Very important but often ignored is that China and Malaysia share the same time zone.

Being pragmatic about China

Tan Sri Musa Aman’s pragmatism towards China is paying off and will bring dividends for Sabah. No way can Sabah have as many US tourist arrivals in 10 years as Chinese tourist arrivals in one year.

What is more important for our future is that on his recent visit to Beijing, the Chinese promised him an additional one million tourists if Sabah had the necessary facilities for them.

The current tourism boom will pale in comparison when one million additional Chinese tourists, including more high-end Chinese MICE (Meetings, Incentives, Conventions and Event) tourists, come after the completion of the Sabah International Convention Centre (SICC).

From Sabah’s perspectives, China which is in close proximity to Malaysia, has the world’s largest market, and is becoming increasingly wealthy.

The next stage is for Sabah to look to China for agricultural collaboration, the objective being to transform Sabah into Malaysia’s “Food State” with high-value crops for export. The Chinese can feed 1.3 billion. China has the technology to feed 1.3 billion. I am certain China can give Sabah the necessary assistance so that we can eliminate or reduce Malaysia’s RM45 billion food imports each year.

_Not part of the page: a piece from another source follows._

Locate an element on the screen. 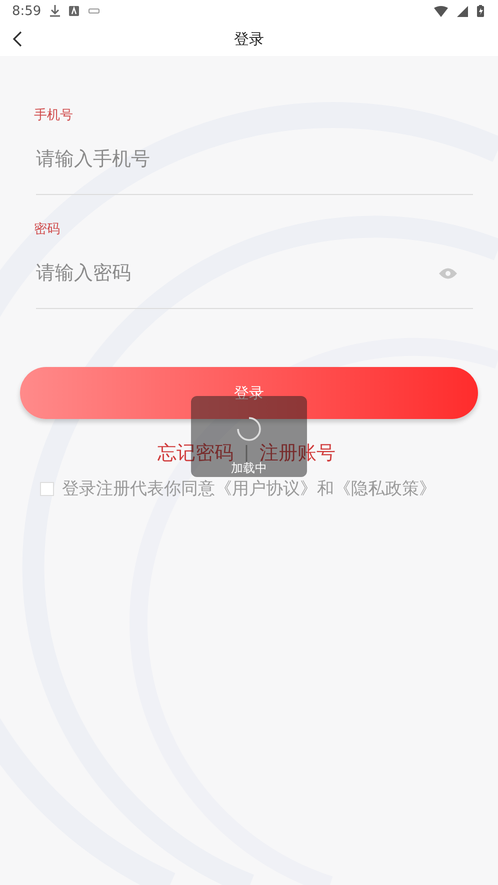 The height and width of the screenshot is (885, 498). status-time: 8:59 is located at coordinates (27, 11).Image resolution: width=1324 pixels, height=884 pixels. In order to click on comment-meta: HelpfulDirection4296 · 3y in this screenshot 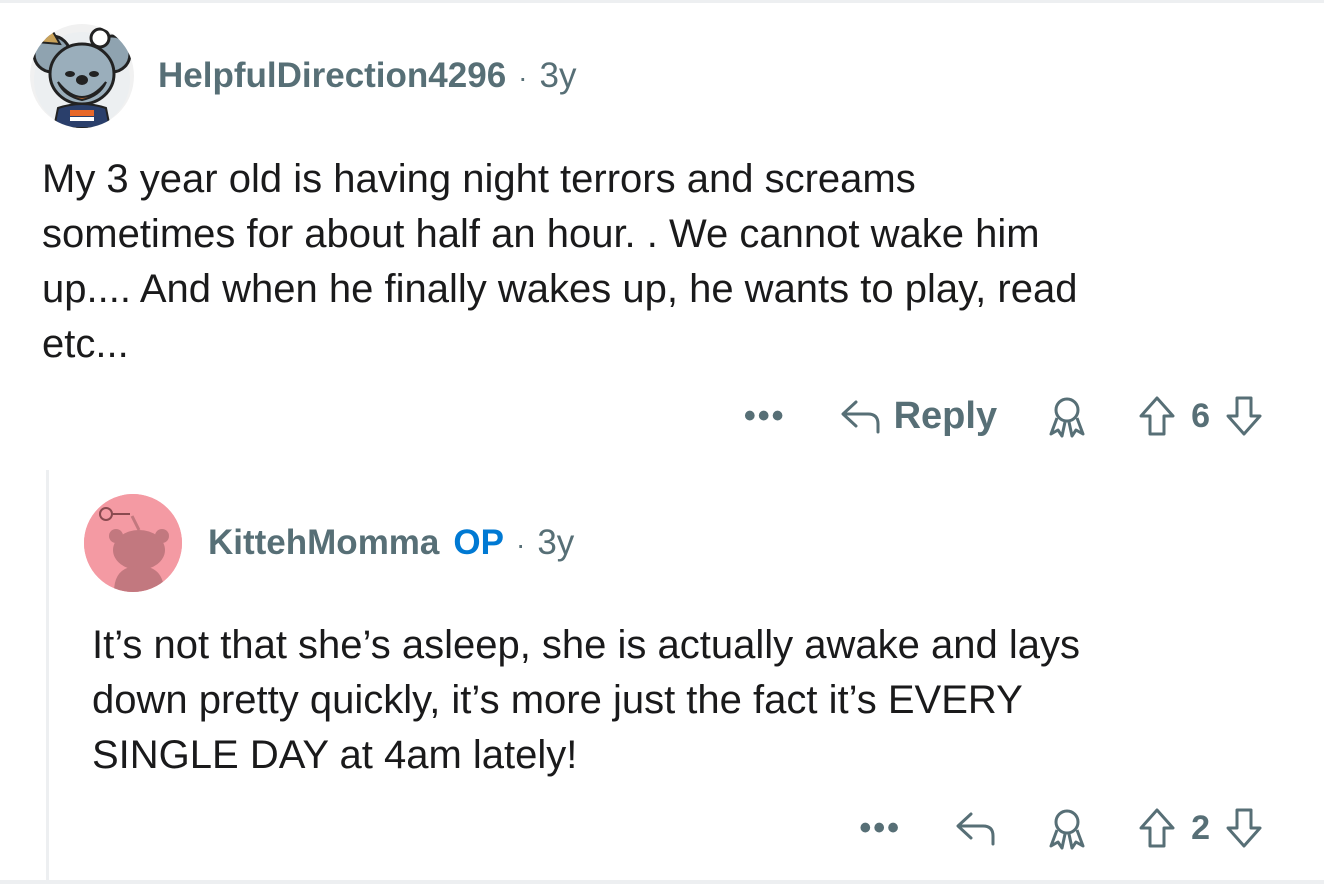, I will do `click(367, 76)`.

Malaysian high officials and opposition parties must open their eyes on how Malaysia can leverage on China’s fast-growing international financial power.

Already, the renminbi has become the medium of exchange and payment for a number of oil-producing countries. The US dollar is not backed by gold. China has proposed the use of renminbi as an international currency to be backed by her gold reserves.

Shanghai will rival and may soon overtake New York as the financial capital of the world. The US-dominated IMF has finally recognised the renminbi as a reserve currency.

I can quite understand the opposition’s inclination to politicise China’s investments in Malaysia to instil fear in the voters’ minds, especially Malay voters.

I am willing to take a bet that should the opposition take over the government, they will run to Beijing first for investment. The reason is simple, the US will not invest much here. Europe is down. Japan has been in the doldrums for more than 20 years. They need investments more than Malaysia does. It is not wise to run down China’s investment for the sake of political campaigning.

The proper way to address any issue on China’s investments is not to blame the Chinese. They have come because the government has lobbied hard for China’s investments.

If the opposition has any reservations, they should direct their criticism to the government and should not implicate China. To say that China is giving kickbacks is in bad taste and shows insensitivity and crudeness.

I am not advocating abandoning Malaysia’s relationship with the US for China. We should keep an even keel with both superpowers. Definitely, it makes more economic sense to deal with China more for the reasons already stated.

Thanks to Tun Abdul Razak’s wisdom and foresight for being the first head of state in Asean to establish diplomatic relationships with China in 1974. Malaysia occupies a special place in Beijing’s heart. Malaysia should use this for our benefit. I am sure Beijing would welcome Malaysia to exercising this privilege.

John Lo is an FMT reader.

The views expressed are those of the author and do not necessarily reflect those of FMT.